L’idea della stretta sugli stipendi aumentati agita i rettori, il sospetto dopo gli attacchi di Bernini sugli atenei «inondati di soldi» e l’allarme sui fondi
È sempre più gelo tra i rettori degli atenei italiani e la ministra dell’Università Anna Maria Bernini. Ultimo nodo dello scontro è il presunto taglio di 173 milioni di euro rispetto al 2023 del Fondo di finanziamento ordinario. Un allarme «infondato» secondo la ministra, che ha annullato l’incontro con i rettori poco dopo la diffusione della nota di protesta. I rettori parlando del futuro a rischio delle nuove generazioni a fronte di tagli, che sarebbero però riportati una bozza che proprio oggi doveva essere discussa al Mur.
La ministra Bernini e le università «inondate per anni di soldi»
Il tempismo con cui è partita la protesta solleva più di un sospetto tra i corridoi del ministero. Oggi ci sarebbe stato il primo faccia a faccia con tra i rettori e Bernini, a pochi giorni dall’intervista sulla Stampa in cui la ministra aveva sostanzialmente strigliato i capi degli atenei proprio sulla gestione delle risorse finora ottenute. «Negli ultimi anni le università sono state inondate di soldi – aveva tuonato Bernini – I rettori degli atenei di qualunque dimensione hanno avuto accesso a risorse enormi grazie anche al Pnrr. Risorse che hanno gestito nel rispetto della loro autonomia. Ora dobbiamo vederne i risultati. C’è un unico modo per spendere i soldi. Ed è spenderli bene».
Il dpcm di Mario Draghi sugli stipendi dei rettori
Ma c’è un altro tema caldo che sta agitando i rettori. Al ministero è stato acceso un faro sul meccanismo che consente ai rettori di aumentarsi lo stipendio. Tutto legittimo, come prevede un Dpcm dell’allora premier Mario Draghi. Come già successo in alcuni atenei pugliesi, i rettori possono anche raddoppiare il proprio stipendio in totale autonomie e senza che il ministero metta bocca se non rilasciando un nulla osta senza alcun particolare potere.
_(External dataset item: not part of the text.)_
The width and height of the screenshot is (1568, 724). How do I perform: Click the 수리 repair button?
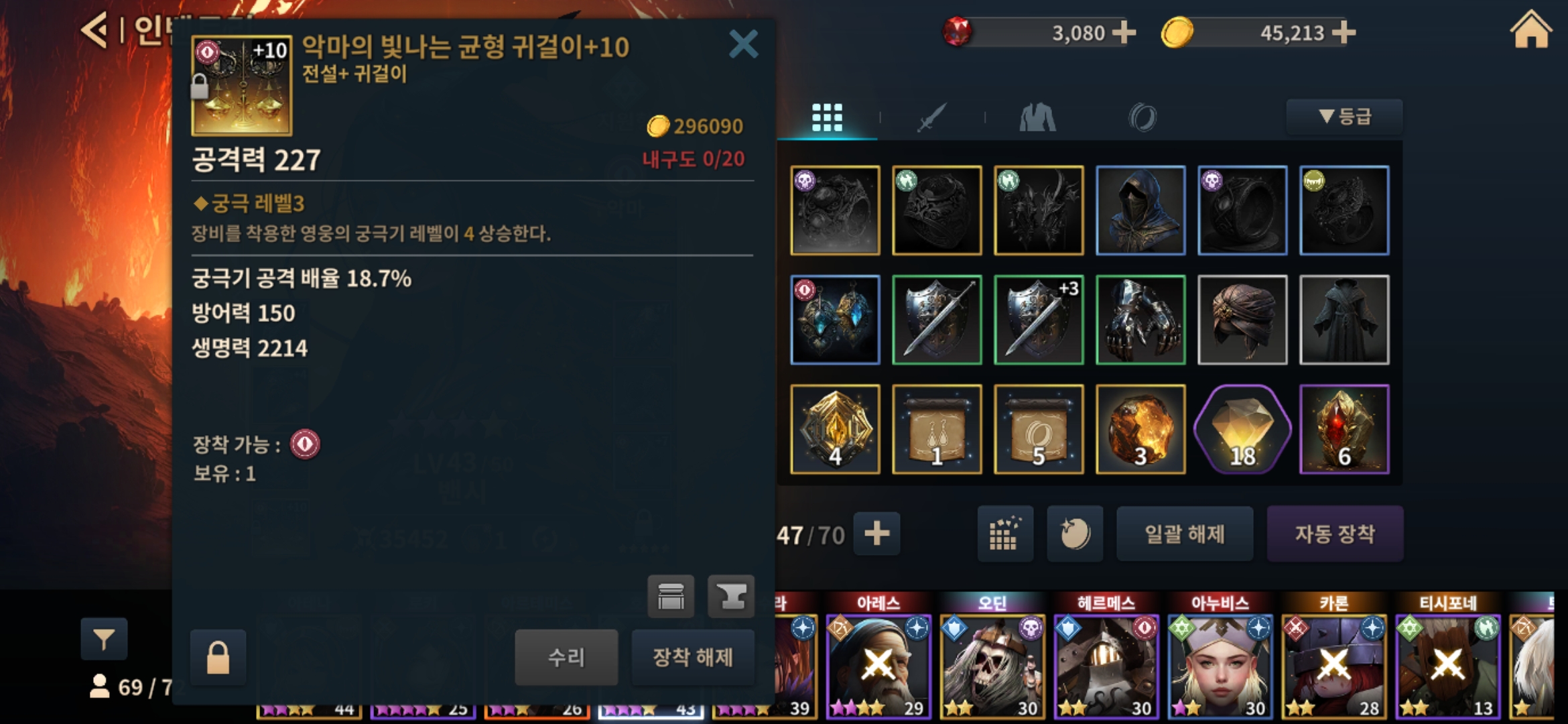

L’ipotesi di riforma sull’aumento di stipendio dei rettori
Il provvedimento però sarebbe stato portato ora all’attenzione dell’Avvocatura dello Stato, secondo fonti vicine al dossier. Al Mur da tempo i tecnici sono al lavoro per correggere quel meccanismo. Le ipotesi in campo sono che la decisione dei rettori venga completamente svincolato dal nulla osta del ministero. In questo modo i rettori se ne dovrebbero assumere tutte le responsabilità. L’alternativa sarebbe quella di una stretta: vincolare quindi la decisione del rettore di aumentarsi lo stipendio a un parere del ministero. In quel caso, il Mur avrebbe il potere di dare o meno il suo consenso. Per esempio basando la scelta su criteri di sostenibilità dell’ateneo interessato. Uno scenario che ai rettori che non si sono ancora aumentati lo stipendio potrebbe non essere gradito.